High Availability (HA)

High Availability (HA) is a Datomic Pro feature for ensuring the availability of a Datomic transactor in the event of a single machine failure.

Enabling HA

To enable HA, simply run two transactor processes on separate machines, with identical transactor properties files (in particular, configured to use the same storage.) Running HA requires the use of a paid Datomic Pro license key in both transactors. You can and should use paid Datomic Pro license keys in development and staging environments, as well as in production, so that all environments have the same capabilities.

The first transactor to communicate with storage will become active, and the second transactor will operate in standby mode until/unless the active transactor fails.

If you are using the Datomic transactor appliance, you can run two transactors in a single stack by setting a property in your CloudFormation template:

aws-autoscaling-group-size=2

If you are managing your own processes, you will need to provide a mechanism that tries to keep two machines running the transactor process at all times.

Peer Recovery Time

The time for a peer to recover from a transactor failure consists of two components:

  • the time for the standby transactor to detect that the active transactor has failed
  • the time for the peer to detect the new transactor

The standby transactor will take over if it sees the active transactor miss two consecutive heartbeats, and the peers will poll for a new transactor once per second, so the total number of seconds for a peer to recover should be at worst

2 * (heartbeat-interval-msec / 1000) + 1

The heartbeat-interval-msec is configured in the transactor properties file, and the default value of 5000 implies a worst-case peer failover time of around 11 seconds. You can improve this time by choosing a smaller heartbeat-interval-msec, so long as you are careful to consider two risks:

  • Network anomalies can trigger unnecessary failover, if they could have resolved themselves in a longer heartbeat window.
  • Long Java garbage collection (GC) pauses should happen rarely or never on a correctly-configured transactor, but could trigger an unnecessary HA failover if heartbeat-interval-msec is tuned too low.

You should test Datomic with your own environment before changing the heartbeat interval.

The minimum legal value for heartbeat-interval-msec is 1000.

Reads Remain Available

Peers can continue to read and query during a transactor failover. In particular, calls to Connection.db will neither block nor fail during the window of a transactor failover.

Transaction Latency After HA Recovery

The current transactor implementation does not replay the log to catch up until after an HA event has occurred.

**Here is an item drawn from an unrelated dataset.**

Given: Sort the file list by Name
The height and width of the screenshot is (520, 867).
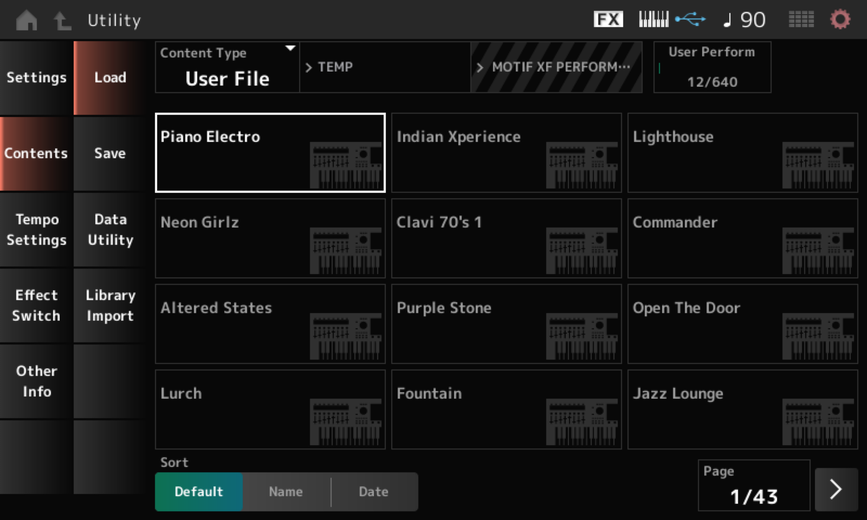Looking at the screenshot, I should (x=286, y=492).
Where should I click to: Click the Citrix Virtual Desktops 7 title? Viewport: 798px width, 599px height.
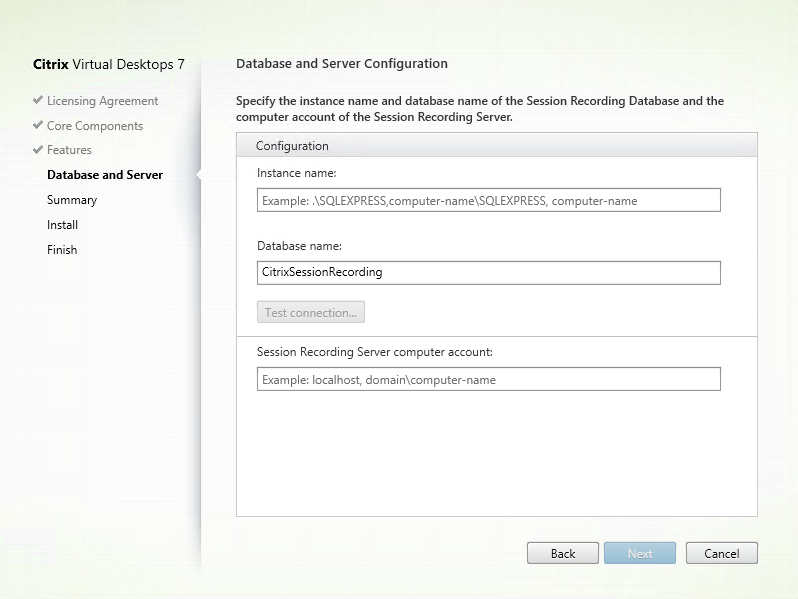tap(109, 65)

While the transactor will be available for peer connections as soon as it takes the active role, transactions will queue behind log catch-up, and will experience unusually long latencies (up to several seconds) for several seconds after an HA event.

Application-Level Retry

Datomic does not automatically retry transactions after a transactor failure. Applications, aware of their own semantic needs, can implement an appropriate retry policy, with full access (e.g. via the Connection.log API) to recent transaction history.

Switching to a Different Transactor Version

We recommend using normal HA failover to deploy a different transactor version, as follows:

  • Start a new transactor pair running the version of Datomic you are switching to.
  • Perform whatever operational checks are appropriate in your environment to make sure the new process pair appears healthy. For example, with the AWS appliance you could verify the increase in HeartMonitorMsec count.
  • Kill the original standby transactor.
  • Kill the original active transactor.

It is ok to perform the last two steps simultaneously.

Moving Across Data Centers / Regions

You may want to move a Datomic system from one data center or region to another, e.g. to recover from the catastrophic failure of a data center. You will need to perform the following steps, in this order:

  • Shutdown all Datomic-related processes (transactors and peers) in the data center you are leaving.
  • Restore a consistent copy (see below) of the Datomic data into the new data center.
  • Start all Datomic-related processes in the new data center.

Use Datomic Backup For Consistent Copy

Datomic's backup makes a consistent copy of Datomic data, i.e. backup preserves Datomic's consistency guarantees. Thus Datomic backup is suitable for use in a disaster-recovery plan.

Other Consistent Copy Options

Datomic treats storage as a pluggable component, which raises the possibility of copying Datomic data using the underlying storage engine's backup or replication facilities, an approach hereafter called "storage copy". Storage copy may be preferable to Datomic backup for disaster recovery for reasons including:

  • Operators are already familiar and comfortable with the tools involved.
  • The disaster recovery strategy needs to protect data placed in storage by other applications besides Datomic.
  • Storage facilities provide live replication that can reduce recovery time.

A storage copy is a consistent copy if and only if it always comprises a complete set of writes made up to a specific point in time. For example:

  • SQL log shipping makes a consistent copy and is suitable for disaster recovery.
  • Replication or backup of eventually consistent storages cannot (by definition) make consistent copies and is not suitable for disaster recovery.

Older Versions of Datomic

Versions of Datomic prior to 0.8.3993 have longer peer recovery times, typically 10-15 seconds more than described above, or even longer if the transactor's memory-index-max is set higher than the default value.